Sellin do Szejnfelda: "Dziwię się, że pani premier nie wysłała ABW do NIK i GUS - tam się wylęgła propaganda rosyjska o głodnych dzieciach!"

Czytaj więcej Subskrybuj 50% taniej
Sprawdź
wPolityce.pl/tv24
wPolityce.pl/tv24

O miejscu Kościoła w debacie publicznej i wpływie hierarchów na politykę rozmawiali Jarosław Sellin z PiS oraz Adam Szejnfeld z Platformy Obywatelskiej. Zdaniem tego pierwszego problemu nie ma:

Kościół był zawsze z narodem, w najtrudniejszych chwilach. A i my nie mamy państwa neutralnego, bo konstytucja wskazuje chrześcijański system wartości. Jeśli chodzi o relacje z Kościołem, to ma to być „przyjazny rozdział”. Całkowitego rozdziału nie można dokonać

— podkreślił.

Szejnfeld powoływał się jednak na słowa abp. Depo z Częstochowy, przestrzegając, że wpływ Kościoła może być zbyt duży.

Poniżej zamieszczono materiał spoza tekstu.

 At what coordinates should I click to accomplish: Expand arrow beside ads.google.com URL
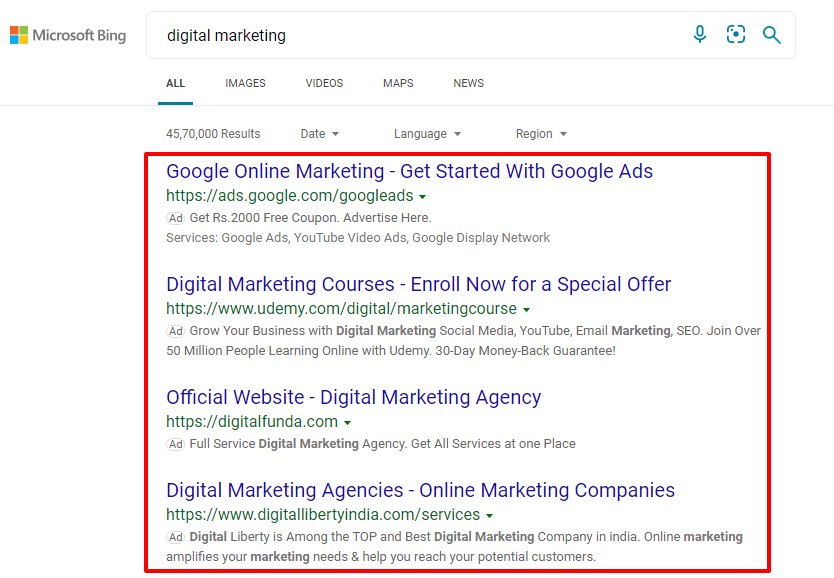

CZYTAJ WIĘCEJ: Abp Depo na Jasnej Górze: Nie zagraża nam państwo wyznaniowe, lecz kłamstwo i grzech

Już pierwszy artykuł dotyczących tej kwestii rozstrzyga tę sprawę - po pierwsze, Kościół i państwo są autonomiczne, a po drugie wzajemnie niezależne. (…) Jeśli reprezentanci organizacji zawodowych, biznesowych i gospodarczych zgłaszać swoje postulaty, to i przedstawiciele Kościoła mają prawo. Ale jest kwestia tego, co zrobią z tym politycy. Ja nie rozumiem tej wypowiedzi

— ocenił poseł PO.

Sellin przekonywał jednak, że granicą obecności Kościoła w debacie publicznej jest kandydowanie hierarchów.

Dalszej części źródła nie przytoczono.